A multilingual sentiment analysis web application that classifies input text as Positive, Neutral, or Negative using a transformer-based NLP model.
Built with Hugging Face Transformers and Gradio, and deployed on Hugging Face Spaces.
K. Siddhartha — AI / NLP Developer
🔗 GitHub: https://github.com/k-siddhartha-ai 🤗 Hugging Face: https://huggingface.co/Siddhartha001
This project demonstrates real-time sentiment analysis across multiple languages using a pretrained multilingual transformer model. Users can enter text in different languages and instantly receive:
- Sentiment label
- Confidence score
The goal of this project is to showcase practical deployment of multilingual NLP models using a lightweight web interface.
Model: cardiffnlp/twitter-xlm-roberta-base-sentiment
Architecture: XLM-RoBERTa (Transformer Encoder)
- Supports sentiment analysis across ~100 languages
- Strong multilingual generalization capability
- Pretrained on large-scale Twitter datasets
- Balanced trade-off between accuracy and inference speed
- Positive
- Neutral
- Negative
Frontend: Gradio Interface Inference Layer: Hugging Face Transformers Pipeline Model: XLM-RoBERTa Multilingual Transformer Deployment: Hugging Face Spaces (CPU)
Flow:
User Input → Tokenizer → Transformer Model → Sentiment Prediction → UI Output
- 🌐 Multilingual sentiment detection (~100 languages)
- 📊 Confidence score for predictions
- ⚡ Real-time inference
- 🖥️ Interactive web interface
- ☁️ Cloud deployment via Hugging Face Spaces
- Python
- Hugging Face Transformers
- Gradio
- PyTorch (via Transformers)
Clone the repository and install dependencies:
pip install -r requirements.txt
python app.py
Then open the local Gradio URL shown in the terminal.
Hugging Face Space:
https://huggingface.co/spaces/Siddhartha001/multilingual-sentiment-analysis
- Model size: ~1GB
- CPU inference latency: ~1–3 seconds per request
- Maximum input length: 512 tokens
- Model is trained primarily on Twitter data; performance may vary on long formal text.

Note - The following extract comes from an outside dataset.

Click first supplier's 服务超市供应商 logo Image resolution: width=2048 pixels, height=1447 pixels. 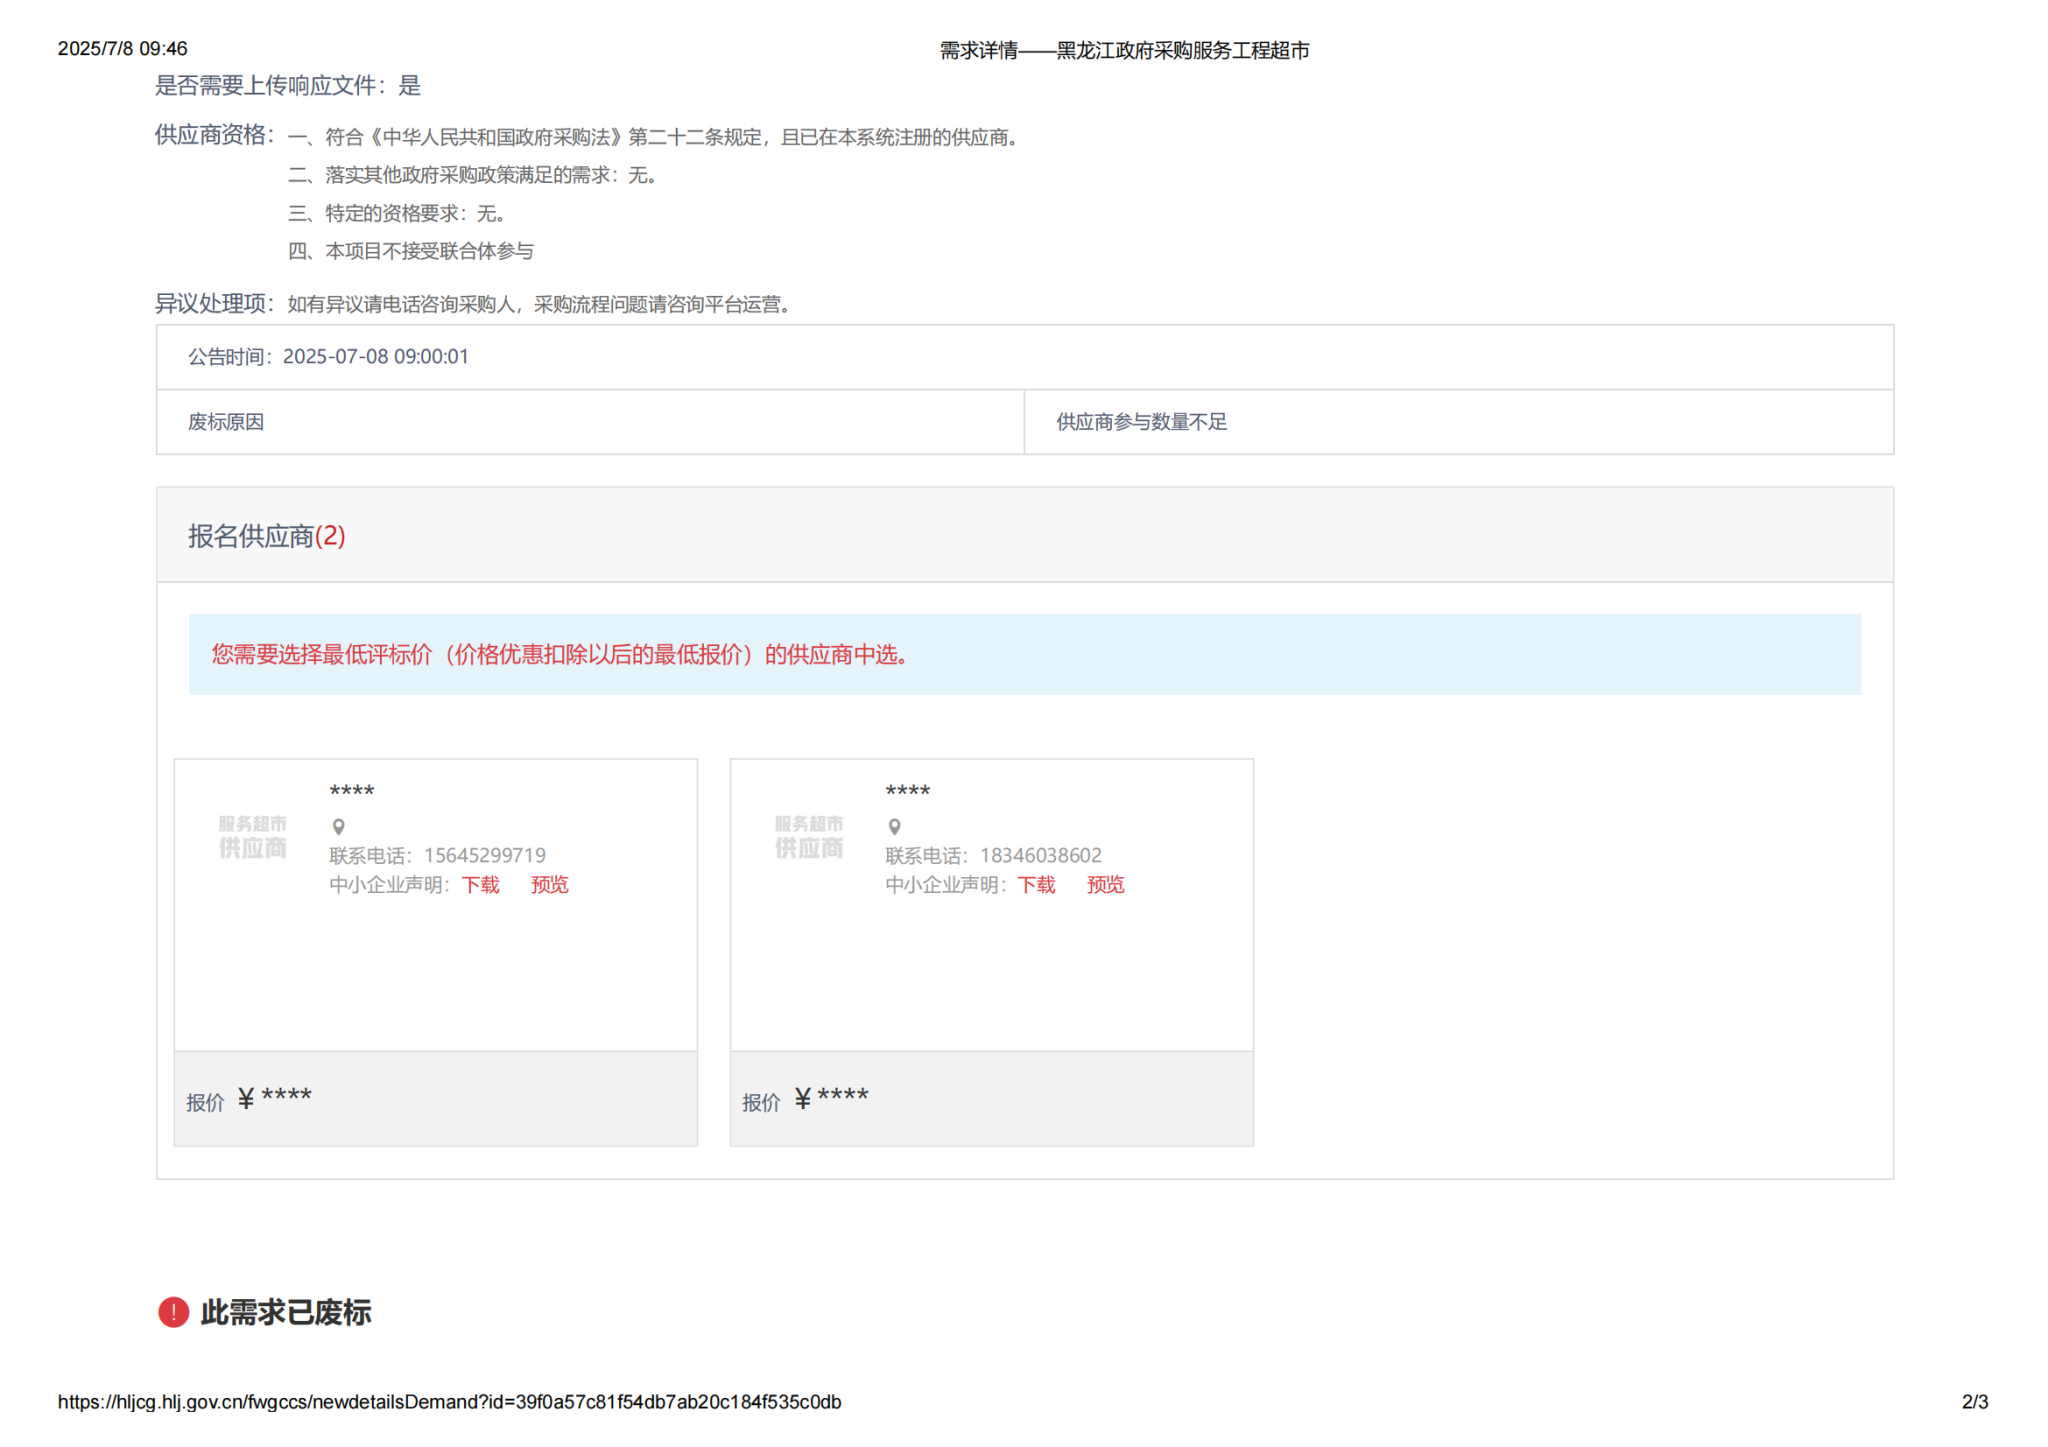(x=253, y=837)
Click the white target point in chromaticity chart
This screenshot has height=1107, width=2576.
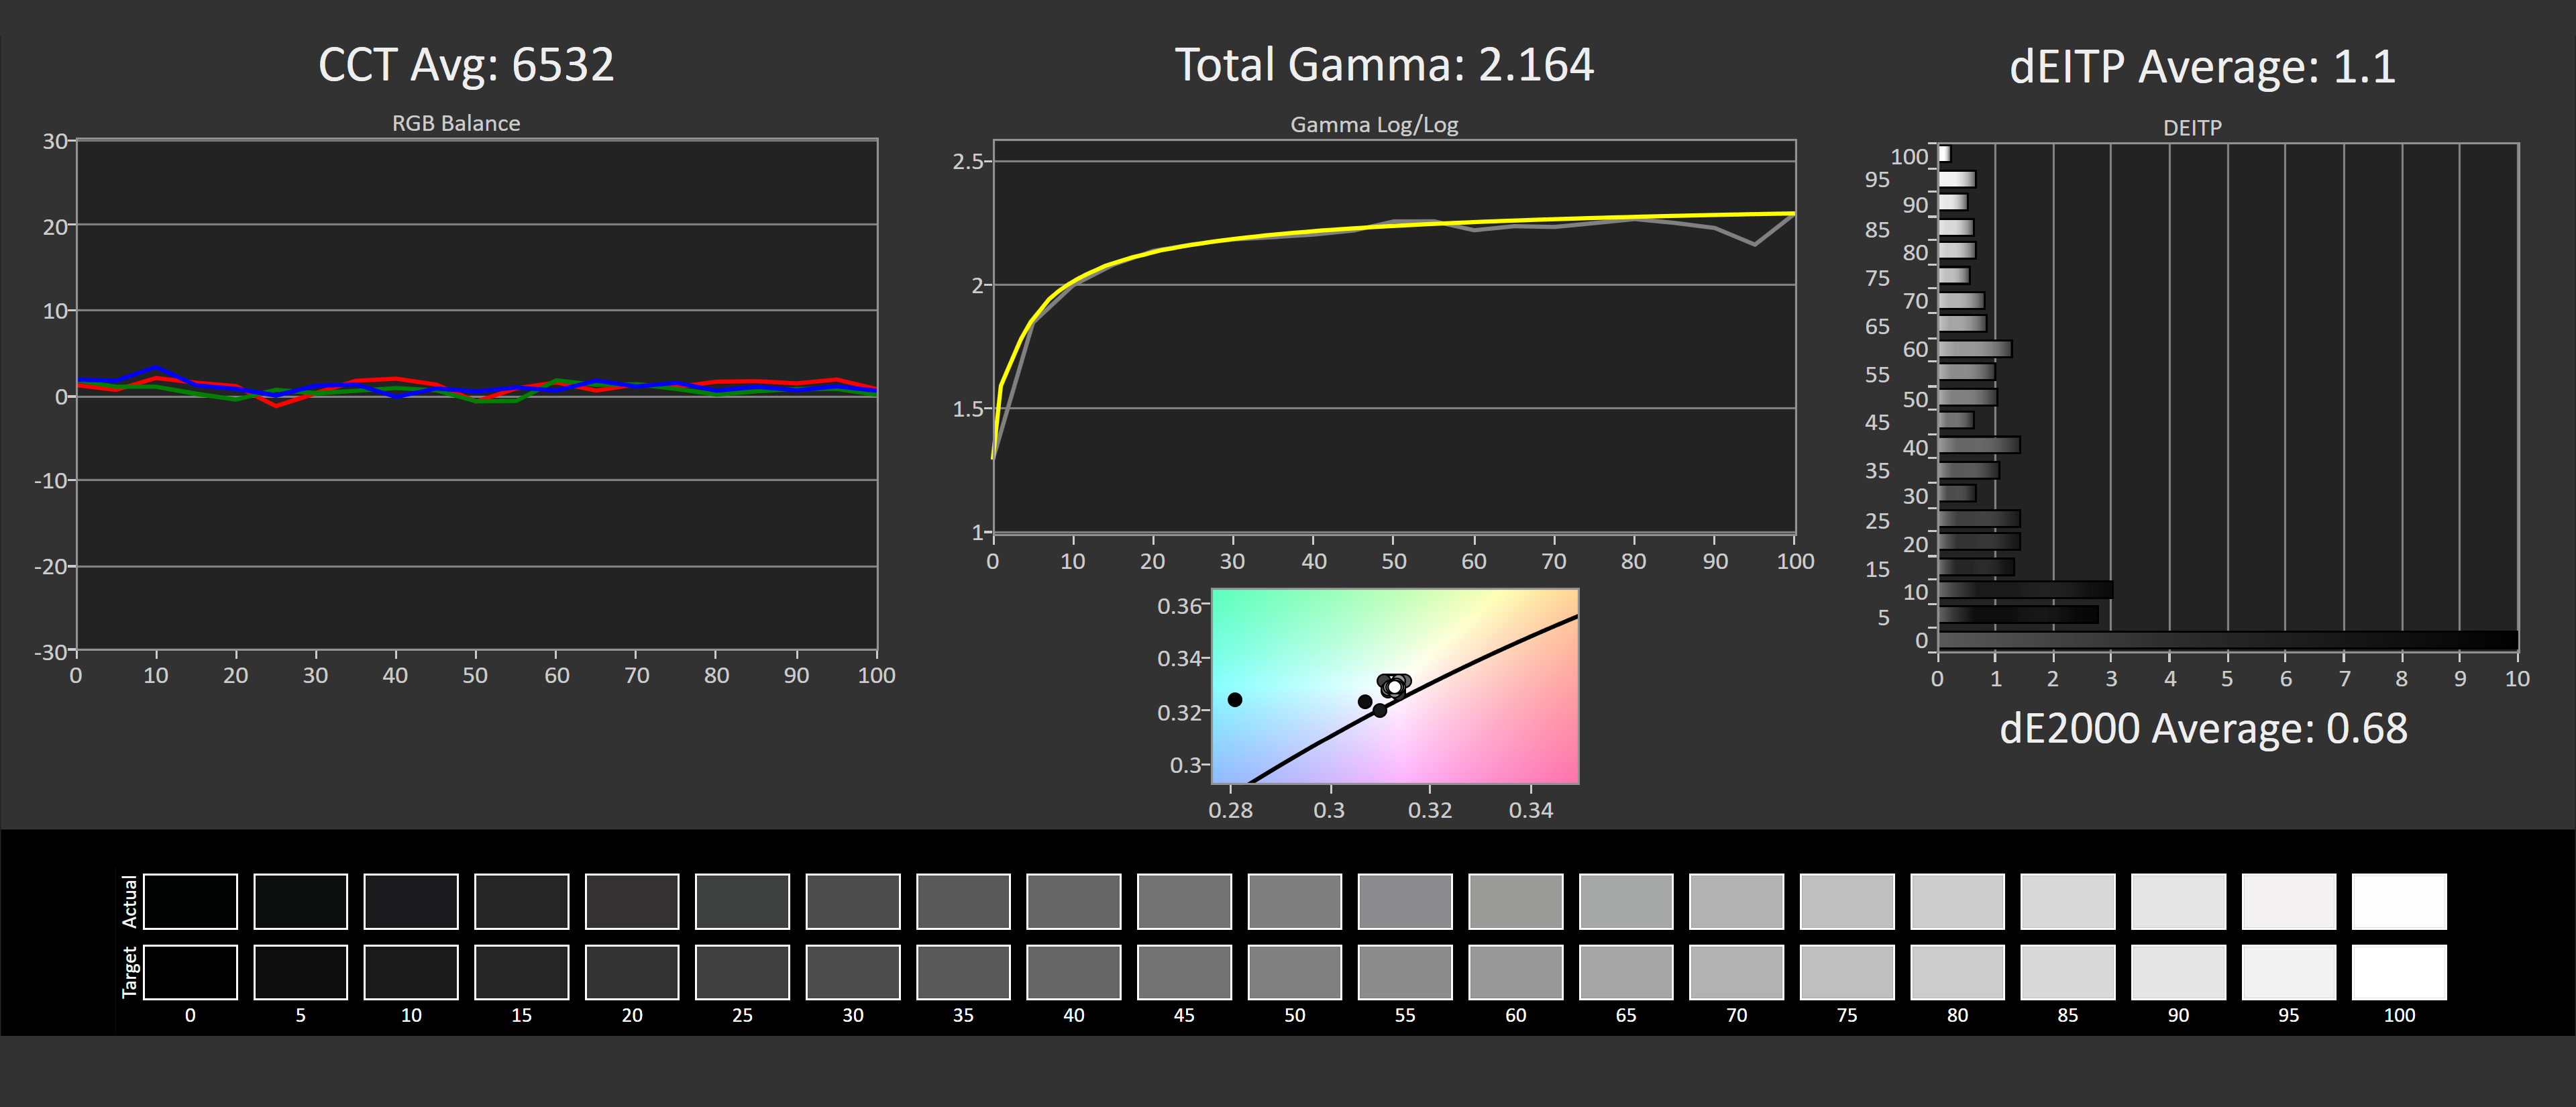pos(1394,687)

- Very long inputs are truncated to 512 tokens.
- Sarcasm, slang, or mixed-language content may reduce accuracy.
- GPU acceleration for faster inference
- Language detection before prediction
- Batch input support
- Sentiment visualization UI
This project uses a pretrained model provided by CardiffNLP under its respective license.